EXERCISE DETAILS: Since only part of the records is wanted, repeat exactly the lines from the one containing "Screen dimensions: 605x680" through the last line, both included.

INPUT MATERIAL:
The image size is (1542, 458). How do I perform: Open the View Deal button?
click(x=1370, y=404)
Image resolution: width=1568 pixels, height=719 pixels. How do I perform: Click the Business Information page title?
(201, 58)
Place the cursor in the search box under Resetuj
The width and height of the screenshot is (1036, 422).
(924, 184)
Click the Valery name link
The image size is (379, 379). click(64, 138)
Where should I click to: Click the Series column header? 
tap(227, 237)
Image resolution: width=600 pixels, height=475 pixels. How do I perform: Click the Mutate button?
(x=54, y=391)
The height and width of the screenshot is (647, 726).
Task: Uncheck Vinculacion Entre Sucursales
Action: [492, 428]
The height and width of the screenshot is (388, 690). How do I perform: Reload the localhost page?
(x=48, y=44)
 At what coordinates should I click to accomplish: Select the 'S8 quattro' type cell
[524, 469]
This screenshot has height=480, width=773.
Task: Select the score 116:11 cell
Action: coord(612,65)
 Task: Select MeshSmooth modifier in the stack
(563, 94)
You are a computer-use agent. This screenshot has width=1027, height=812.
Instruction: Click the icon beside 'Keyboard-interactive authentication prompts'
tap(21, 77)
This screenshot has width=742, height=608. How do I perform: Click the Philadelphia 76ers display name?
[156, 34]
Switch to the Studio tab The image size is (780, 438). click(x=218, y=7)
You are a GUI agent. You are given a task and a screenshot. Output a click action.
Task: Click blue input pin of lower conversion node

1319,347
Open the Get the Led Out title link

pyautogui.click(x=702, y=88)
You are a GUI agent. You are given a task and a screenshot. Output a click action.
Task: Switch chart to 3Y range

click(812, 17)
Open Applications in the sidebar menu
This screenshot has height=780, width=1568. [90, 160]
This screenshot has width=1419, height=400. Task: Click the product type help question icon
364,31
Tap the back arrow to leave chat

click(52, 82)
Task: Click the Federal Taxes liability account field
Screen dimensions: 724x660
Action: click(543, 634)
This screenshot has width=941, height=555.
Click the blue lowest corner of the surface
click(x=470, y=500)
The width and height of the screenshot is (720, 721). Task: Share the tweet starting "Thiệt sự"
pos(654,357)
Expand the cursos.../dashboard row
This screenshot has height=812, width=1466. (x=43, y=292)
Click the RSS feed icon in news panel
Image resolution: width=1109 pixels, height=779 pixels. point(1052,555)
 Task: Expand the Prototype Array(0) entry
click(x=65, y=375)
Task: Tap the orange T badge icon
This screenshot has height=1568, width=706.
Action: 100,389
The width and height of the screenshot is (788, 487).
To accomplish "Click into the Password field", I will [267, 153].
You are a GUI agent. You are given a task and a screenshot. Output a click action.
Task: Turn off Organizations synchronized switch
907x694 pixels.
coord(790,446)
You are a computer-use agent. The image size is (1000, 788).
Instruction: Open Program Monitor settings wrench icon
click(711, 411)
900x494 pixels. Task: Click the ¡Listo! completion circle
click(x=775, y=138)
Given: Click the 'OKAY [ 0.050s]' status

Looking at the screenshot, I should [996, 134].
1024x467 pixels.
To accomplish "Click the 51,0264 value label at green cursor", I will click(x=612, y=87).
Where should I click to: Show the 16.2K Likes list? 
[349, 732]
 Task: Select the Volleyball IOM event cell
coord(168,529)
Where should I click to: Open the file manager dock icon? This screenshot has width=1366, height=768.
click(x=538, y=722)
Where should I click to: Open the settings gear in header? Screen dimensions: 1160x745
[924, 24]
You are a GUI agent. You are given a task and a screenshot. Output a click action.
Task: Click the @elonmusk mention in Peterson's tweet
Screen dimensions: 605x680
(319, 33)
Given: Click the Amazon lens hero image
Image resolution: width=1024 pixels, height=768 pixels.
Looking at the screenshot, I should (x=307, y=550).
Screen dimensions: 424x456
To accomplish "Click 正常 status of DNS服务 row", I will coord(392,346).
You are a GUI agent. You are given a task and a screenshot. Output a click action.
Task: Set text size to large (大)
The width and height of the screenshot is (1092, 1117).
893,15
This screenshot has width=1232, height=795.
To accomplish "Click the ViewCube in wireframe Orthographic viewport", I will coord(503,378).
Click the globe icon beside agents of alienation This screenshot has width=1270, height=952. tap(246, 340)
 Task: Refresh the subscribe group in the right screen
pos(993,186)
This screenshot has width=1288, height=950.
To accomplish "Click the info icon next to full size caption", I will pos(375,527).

RESPONSE TO THE EXERCISE:
Screen dimensions: 605x680
(319, 33)
Given: Click the Amazon lens hero image
Image resolution: width=1024 pixels, height=768 pixels.
Looking at the screenshot, I should (x=307, y=550).
Screen dimensions: 424x456
To accomplish "Click 正常 status of DNS服务 row", I will coord(392,346).
You are a GUI agent. You are given a task and a screenshot. Output a click action.
Task: Set text size to large (大)
The width and height of the screenshot is (1092, 1117).
893,15
This screenshot has width=1232, height=795.
To accomplish "Click the ViewCube in wireframe Orthographic viewport", I will coord(503,378).
Click the globe icon beside agents of alienation This screenshot has width=1270, height=952. tap(246, 340)
 Task: Refresh the subscribe group in the right screen
pos(993,186)
This screenshot has width=1288, height=950.
To accomplish "Click the info icon next to full size caption", I will pos(375,527).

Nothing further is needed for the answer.